So that I can add it to the list of supported models.

And I could use a hand in debugging/writing the driver, its not doing much right now, it detects the UPS, and finds the "charge" percentage, but I'm having some problems getting the other values.

If anyone is interested in helping, post back.

----------

## fryfrog

I know it is a little late, but I am just looking into this after buying a F6C1500-TW-RK and thought I might try providing what you asked for :)

 *Quote:*   

> 
> 
> Bus 001 Device 002: ID 050d:0751 Belkin Components
> 
> Device Descriptor:
> ...

 

----------

## Xaid

Hi fryfrog,

Thanks for the tree dump but at this stage you should subscribe to the NUT-upsdev mailing list since we have a working Belkin-hid driver now.   :Very Happy: 

The changes are not all commited into CVS yet (the last time I checked), so you'll have to apply the patches manually.

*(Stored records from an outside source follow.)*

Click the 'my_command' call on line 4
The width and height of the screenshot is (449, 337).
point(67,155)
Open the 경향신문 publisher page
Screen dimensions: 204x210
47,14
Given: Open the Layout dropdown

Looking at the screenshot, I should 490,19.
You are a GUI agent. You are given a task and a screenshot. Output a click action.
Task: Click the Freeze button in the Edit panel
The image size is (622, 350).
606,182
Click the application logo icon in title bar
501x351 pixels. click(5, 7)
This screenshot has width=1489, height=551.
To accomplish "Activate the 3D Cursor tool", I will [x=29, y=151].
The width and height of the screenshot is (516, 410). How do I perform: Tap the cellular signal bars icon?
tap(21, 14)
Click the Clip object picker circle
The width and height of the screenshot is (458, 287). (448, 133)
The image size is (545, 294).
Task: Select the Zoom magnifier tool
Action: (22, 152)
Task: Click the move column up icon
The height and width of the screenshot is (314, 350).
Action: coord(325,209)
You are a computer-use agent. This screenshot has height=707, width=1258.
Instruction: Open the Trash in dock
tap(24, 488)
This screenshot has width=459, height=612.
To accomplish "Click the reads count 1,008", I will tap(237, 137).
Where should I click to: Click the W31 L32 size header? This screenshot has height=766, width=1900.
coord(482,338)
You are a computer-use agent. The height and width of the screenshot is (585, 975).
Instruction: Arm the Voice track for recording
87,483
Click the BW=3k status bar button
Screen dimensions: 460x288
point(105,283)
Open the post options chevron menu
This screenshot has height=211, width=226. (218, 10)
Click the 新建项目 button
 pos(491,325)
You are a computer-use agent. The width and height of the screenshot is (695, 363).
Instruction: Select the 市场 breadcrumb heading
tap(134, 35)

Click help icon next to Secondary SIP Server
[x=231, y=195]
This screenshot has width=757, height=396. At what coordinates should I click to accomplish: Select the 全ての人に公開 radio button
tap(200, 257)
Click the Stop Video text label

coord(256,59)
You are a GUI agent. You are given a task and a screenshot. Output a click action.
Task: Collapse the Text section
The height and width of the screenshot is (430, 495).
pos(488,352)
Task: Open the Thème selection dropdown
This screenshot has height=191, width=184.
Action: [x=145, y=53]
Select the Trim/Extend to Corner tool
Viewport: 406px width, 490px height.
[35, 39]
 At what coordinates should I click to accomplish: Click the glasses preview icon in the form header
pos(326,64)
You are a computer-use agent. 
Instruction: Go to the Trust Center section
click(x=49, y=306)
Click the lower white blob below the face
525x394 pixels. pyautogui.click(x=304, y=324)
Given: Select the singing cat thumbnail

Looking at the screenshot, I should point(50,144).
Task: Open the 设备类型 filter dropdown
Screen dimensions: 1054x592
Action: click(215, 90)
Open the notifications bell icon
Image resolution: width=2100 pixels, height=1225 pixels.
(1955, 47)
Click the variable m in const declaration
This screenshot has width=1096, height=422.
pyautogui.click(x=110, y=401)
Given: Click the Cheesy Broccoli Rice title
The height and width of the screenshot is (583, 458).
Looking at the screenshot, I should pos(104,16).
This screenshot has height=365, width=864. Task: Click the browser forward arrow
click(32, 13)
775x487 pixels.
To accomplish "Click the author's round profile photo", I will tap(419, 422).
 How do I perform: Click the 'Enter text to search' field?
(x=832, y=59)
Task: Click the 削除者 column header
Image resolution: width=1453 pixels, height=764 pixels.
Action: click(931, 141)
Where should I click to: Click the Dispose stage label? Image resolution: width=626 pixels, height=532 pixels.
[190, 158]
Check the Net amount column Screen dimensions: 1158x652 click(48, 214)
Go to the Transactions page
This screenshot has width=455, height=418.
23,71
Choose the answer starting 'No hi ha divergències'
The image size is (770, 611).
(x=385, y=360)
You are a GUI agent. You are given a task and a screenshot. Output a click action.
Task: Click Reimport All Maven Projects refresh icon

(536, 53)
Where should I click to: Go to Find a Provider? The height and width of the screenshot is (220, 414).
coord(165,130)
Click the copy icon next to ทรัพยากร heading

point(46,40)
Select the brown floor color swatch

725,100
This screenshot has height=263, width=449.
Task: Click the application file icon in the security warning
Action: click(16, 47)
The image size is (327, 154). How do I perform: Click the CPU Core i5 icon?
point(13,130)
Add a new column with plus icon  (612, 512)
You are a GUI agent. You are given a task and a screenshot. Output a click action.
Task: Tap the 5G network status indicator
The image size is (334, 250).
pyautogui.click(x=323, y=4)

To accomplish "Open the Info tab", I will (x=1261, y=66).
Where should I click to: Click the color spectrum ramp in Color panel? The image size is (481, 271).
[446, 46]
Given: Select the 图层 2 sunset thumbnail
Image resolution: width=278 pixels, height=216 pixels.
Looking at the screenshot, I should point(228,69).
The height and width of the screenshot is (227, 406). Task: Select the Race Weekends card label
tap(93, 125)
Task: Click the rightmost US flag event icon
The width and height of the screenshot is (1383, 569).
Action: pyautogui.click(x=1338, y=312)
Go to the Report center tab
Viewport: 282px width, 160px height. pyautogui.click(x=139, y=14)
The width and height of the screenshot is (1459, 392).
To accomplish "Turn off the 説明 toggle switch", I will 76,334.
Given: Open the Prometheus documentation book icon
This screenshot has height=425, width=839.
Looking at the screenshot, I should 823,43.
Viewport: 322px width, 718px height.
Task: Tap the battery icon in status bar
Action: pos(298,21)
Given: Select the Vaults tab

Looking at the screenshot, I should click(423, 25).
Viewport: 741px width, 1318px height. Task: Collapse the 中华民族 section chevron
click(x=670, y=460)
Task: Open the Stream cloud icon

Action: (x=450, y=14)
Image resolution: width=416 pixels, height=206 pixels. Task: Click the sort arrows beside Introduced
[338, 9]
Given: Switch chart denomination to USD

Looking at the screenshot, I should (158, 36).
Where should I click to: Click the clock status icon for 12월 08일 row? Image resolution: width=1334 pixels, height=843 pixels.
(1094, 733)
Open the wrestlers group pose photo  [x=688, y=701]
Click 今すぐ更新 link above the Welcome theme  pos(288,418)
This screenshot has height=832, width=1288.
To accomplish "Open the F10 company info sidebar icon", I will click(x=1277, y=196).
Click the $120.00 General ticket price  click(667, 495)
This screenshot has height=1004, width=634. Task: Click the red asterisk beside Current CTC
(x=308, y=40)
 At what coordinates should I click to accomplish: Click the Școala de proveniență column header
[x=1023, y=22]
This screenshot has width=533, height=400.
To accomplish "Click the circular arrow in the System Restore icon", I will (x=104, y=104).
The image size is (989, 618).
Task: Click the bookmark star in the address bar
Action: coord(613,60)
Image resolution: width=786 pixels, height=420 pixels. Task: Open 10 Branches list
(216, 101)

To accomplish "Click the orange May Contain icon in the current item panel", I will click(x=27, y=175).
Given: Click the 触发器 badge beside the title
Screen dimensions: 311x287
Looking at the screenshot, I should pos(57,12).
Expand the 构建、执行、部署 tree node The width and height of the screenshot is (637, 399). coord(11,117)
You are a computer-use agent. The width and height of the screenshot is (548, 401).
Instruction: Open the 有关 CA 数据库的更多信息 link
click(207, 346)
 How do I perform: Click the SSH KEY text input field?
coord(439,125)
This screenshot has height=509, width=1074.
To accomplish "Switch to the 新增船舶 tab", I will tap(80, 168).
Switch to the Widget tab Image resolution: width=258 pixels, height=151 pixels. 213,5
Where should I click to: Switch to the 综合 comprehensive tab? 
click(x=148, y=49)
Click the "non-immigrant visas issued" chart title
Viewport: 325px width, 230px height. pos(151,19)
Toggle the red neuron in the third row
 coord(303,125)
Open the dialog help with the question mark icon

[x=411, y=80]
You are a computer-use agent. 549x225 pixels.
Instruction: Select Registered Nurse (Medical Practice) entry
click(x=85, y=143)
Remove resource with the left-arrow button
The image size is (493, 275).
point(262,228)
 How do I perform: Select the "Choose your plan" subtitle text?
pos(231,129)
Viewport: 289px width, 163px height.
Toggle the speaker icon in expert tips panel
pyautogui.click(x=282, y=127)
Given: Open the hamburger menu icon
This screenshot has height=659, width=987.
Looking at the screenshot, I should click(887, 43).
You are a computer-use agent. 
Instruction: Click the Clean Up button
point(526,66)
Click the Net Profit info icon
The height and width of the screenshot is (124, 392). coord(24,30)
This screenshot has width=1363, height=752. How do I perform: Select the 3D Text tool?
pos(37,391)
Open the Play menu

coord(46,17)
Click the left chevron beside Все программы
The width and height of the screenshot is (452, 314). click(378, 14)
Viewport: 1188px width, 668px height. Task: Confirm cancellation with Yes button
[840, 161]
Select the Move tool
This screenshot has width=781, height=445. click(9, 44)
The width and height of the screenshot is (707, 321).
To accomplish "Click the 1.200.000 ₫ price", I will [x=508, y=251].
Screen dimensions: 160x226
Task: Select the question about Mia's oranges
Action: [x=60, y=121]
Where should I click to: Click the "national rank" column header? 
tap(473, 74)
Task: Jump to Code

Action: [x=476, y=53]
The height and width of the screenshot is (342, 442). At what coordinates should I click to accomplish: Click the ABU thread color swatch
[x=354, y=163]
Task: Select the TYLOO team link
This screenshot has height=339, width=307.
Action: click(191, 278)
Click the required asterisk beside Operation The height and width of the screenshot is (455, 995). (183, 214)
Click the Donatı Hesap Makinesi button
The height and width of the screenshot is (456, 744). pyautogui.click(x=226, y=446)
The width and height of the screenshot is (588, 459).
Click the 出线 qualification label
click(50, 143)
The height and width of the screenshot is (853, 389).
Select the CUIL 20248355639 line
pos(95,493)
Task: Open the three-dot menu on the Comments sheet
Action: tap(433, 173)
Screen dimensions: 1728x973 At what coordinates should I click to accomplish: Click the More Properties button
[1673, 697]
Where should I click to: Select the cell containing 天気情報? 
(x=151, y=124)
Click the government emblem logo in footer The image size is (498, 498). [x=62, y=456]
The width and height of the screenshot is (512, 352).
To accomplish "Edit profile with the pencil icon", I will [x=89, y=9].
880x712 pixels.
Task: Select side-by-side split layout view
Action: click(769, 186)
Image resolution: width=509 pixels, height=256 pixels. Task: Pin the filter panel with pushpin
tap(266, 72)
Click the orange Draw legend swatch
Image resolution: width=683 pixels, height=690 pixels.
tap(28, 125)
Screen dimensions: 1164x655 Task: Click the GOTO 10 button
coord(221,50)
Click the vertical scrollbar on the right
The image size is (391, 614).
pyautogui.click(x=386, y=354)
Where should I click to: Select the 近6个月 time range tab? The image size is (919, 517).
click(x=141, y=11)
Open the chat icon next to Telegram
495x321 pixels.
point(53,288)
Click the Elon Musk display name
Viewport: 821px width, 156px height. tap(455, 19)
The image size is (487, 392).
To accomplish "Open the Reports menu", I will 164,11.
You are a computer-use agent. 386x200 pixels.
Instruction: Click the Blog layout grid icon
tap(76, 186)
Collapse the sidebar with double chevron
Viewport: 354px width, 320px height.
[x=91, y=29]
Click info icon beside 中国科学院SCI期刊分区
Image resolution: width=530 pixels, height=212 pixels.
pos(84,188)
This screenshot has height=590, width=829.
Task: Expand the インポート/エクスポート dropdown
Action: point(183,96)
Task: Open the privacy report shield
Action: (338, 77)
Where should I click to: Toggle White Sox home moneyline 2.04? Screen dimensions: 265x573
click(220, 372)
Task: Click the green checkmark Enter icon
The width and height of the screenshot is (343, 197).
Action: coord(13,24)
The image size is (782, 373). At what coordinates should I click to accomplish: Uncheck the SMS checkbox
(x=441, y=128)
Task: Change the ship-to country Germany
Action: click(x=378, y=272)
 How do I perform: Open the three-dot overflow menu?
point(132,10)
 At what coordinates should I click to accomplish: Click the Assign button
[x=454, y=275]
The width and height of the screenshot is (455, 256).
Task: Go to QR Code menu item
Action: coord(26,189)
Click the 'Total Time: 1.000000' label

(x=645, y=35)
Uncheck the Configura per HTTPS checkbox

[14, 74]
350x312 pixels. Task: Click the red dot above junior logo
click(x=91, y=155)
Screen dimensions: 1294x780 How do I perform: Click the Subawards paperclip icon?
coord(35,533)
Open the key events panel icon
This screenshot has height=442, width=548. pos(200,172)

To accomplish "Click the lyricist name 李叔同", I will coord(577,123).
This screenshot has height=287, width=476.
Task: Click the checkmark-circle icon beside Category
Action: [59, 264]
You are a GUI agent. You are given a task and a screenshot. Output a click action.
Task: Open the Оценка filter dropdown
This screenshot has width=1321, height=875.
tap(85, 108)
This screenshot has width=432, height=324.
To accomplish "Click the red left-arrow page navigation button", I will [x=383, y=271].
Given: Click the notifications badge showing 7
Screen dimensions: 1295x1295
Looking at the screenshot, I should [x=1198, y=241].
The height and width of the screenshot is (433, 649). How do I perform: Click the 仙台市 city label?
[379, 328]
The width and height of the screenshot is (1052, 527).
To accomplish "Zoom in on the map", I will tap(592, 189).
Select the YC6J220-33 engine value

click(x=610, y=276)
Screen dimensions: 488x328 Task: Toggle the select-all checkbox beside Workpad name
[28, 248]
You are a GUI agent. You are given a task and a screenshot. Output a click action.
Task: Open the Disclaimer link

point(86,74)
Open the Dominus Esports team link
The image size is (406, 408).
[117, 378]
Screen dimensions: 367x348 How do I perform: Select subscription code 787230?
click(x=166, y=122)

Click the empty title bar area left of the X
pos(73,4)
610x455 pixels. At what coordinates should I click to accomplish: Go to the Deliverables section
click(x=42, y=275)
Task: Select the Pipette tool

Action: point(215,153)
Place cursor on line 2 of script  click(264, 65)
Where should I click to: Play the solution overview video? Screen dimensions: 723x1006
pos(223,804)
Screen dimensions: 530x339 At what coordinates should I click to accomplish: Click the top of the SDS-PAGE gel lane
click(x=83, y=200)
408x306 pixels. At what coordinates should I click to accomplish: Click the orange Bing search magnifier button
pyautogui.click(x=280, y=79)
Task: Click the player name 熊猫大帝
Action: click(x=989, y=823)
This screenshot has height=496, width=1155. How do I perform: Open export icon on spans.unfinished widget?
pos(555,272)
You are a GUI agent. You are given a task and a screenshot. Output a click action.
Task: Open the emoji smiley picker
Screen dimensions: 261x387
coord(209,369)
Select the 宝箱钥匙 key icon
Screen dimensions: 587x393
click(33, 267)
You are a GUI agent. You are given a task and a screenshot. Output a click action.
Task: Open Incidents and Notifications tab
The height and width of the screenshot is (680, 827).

Check the threads for this month and August. The patches were written by Peter Selinger (the same person who wrote the belkinunv driver) and we tested it on two Belkin models so far and they work fine (except the problem that we cant seem to make the UPS do a softshutdown).

I would say get the patches and apply them (instructions are provided in August & September threads) and give it a test and see what you get, then post the results on the mailing list.

If you need any more info either post back here or on the mailing list.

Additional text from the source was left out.